Poursuivez le texte sur les pratiques policières dans les banlieues en reprenant juste après sa dernière phrase.

◆ **Extrait fourni**

☆ ☆ ☆ ☆ ☆ ☆ ☆

Ayant enquêté auprès d’un commissariat et d’une équipe de la BAC (Brigade anti-criminalité), Didier Fassin a pu étudier de près les pratiques policières dans les banlieues, ainsi que l’imaginaire dans lequel baigne l’institution policière. La distinction « honnêtes gens » et « délinquants » laisse la place, ou plutôt se conjugue avec la distinction ami / ennemi, le premier étant rabattu sur la catégorie « honnête », le second, sur la catégorie « délinquant » :

« L’imaginaire social des forces de l’ordre les amène […] à construire des catégories relativement homogènes autour d’une polarité amis/ennemis qui complique la dichotomie précédente honnêtes gens/voyous. Bien sûr, parmi les amis, certains peuvent se montrer ingrats, en particulier lorsqu’ils se mettent à prendre le parti d’un homme noir ou arabe qu’on interpelle violemment, et, à l’inverse, parmi les ennemis, certains peuvent s’avérer loyaux, notamment en acceptant sans broncher la punition qui leur est infligée, à la manière des gens du voyage. Mais la grande différence qu’introduit la nouvelle dualité tient à ce qu’elle ne suppose plus une relation au délit ou à la loi. La distinction entre honnêtes gens et voyous reposait sur une présomption de culpabilité. La distinction entre amis et ennemis implique ce qu’on peut appeler un cadre de susceptibilité. Les habitants des cités, les membres des minorités et les jeunes de milieu populaire, avec un fort recoupement de ces trois sous-ensembles dans ce qui constitue la catégorie des “bâtards”, sont définis comme susceptibles de commettre des délits ou de s’en faire les complices, activement ou passivement. Les policiers en patrouille dans ces quartiers sont donc fondés à contrôler sans discernement les jeunes des cités, mais aussi à les tutoyer et à les rudoyer, tout en se gardant la possibilité, si les choses se passent mal, par exemple si des insultes ont été proférées ou des projectiles lancés, de généraliser ces pratiques à l’ensemble des habitants à l’occasion d’opérations punitives qui n’épargneront alors ni les adultes ni les enfants » [1].

Ces mots nous montrent bien qu’on s’inscrit ici dans une logique de guerre, qui n’est pas sans consoner avec le passé (jamais passé en fait) colonial français. Là s’enracinerait la spécificité du racisme structurel de la police française, quand la spécificité correspondante, aux Etats-Unis, puiserait dans la mémoire de l’esclavagisme, puis du ségrégationnisme. On est face, en effet, dans les cités, à des opérations de « maintien de l’ordre », concernant pour l’essentiel des populations postcoloniales – populations caractérisées par un statut (de fait) de sous-citoyenneté, qui rappelle d’évidence la citoyenneté dégradée à laquelle était soumise la population musulmane d’Algérie, aux temps de la colonisation française. Quant aux « opérations punitives » dans les cités, dont parle Didier Fassin, elles relèvent bien d’une logique ami/ennemi, présente dans toutes les opérations militaires, désignant une population comme ennemie (les Algériens colonisés en poursuivant le parallèle) – lorsque des actions contre l’armée ont lieu dans un village contre la puissance d’occupation, ou contre la police, dans nos actuelles cités, ce peut être l’ensemble des villageois ou des habitants des cités, respectivement, qui seront soumis à des opérations de répression sans discernement.

☆ ☆ ☆ ☆ ☆ ☆ ☆

◆ **Contenu des données**
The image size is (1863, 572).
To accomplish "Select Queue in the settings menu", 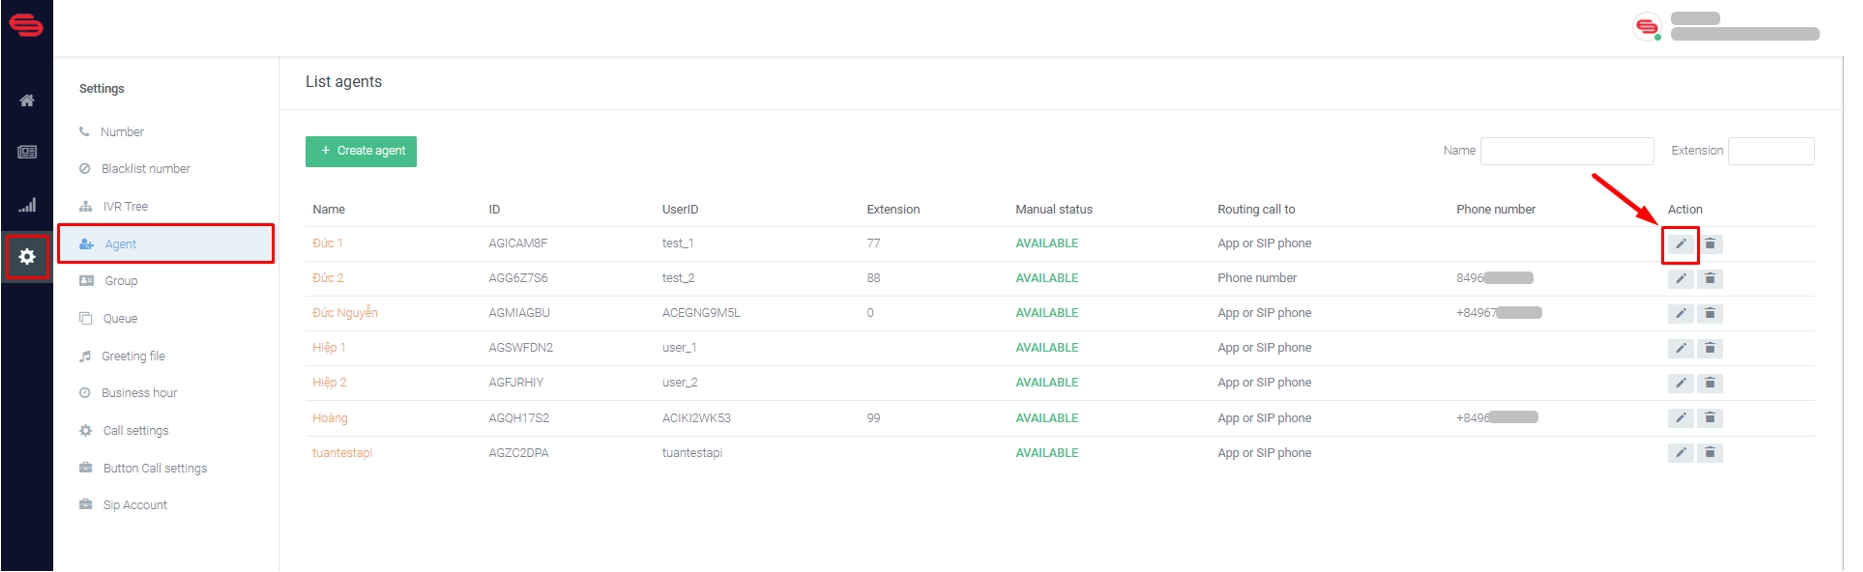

☆ ☆ ☆ ☆ ☆ ☆ ☆

◆ **Réponse ci-dessous**
Nous remarquerons que les manifestants, en France, mais aussi dans une foule d’autres pays, dont les Etats-Unis, s’opposant aux violences racistes de la police, sont très divers du point de vue de l’origine ethnique. Négativement, c’est important pour écarter la condamnation habituelle de ce type de manifestations, et qui consiste toujours à faire surgir le spectre du communautarisme, et d’une scission racialiste de la société (scission qu’on envisage alors toujours comme étant le fait des minorités), mais, positivement, c’est extrêmement intéressant du point de vue de la solidarité qui s’exprime ainsi. C’est bien parce que les violences policières en général, et racistes en l’occurrence, sont apparues comme l’intolérable même pour des individus quelconques que ce mouvement a un tel poids politique. Ces violences n’ont rien de nouveau, mais elles ont rencontré un point de cristallisation, traversant la planète, à travers le meurtre de John Floyd, notamment, insistons sur ce point, du fait de la violence des images en témoignant. Nous aimerions y voir un événement fondateur, susceptible de déboucher sur une logique de destitution de la police. Pourrie jusqu’à la moelle (raciste, violente, homophobe, sexiste, etc.), cette institution n’est pas susceptible d’être réformée.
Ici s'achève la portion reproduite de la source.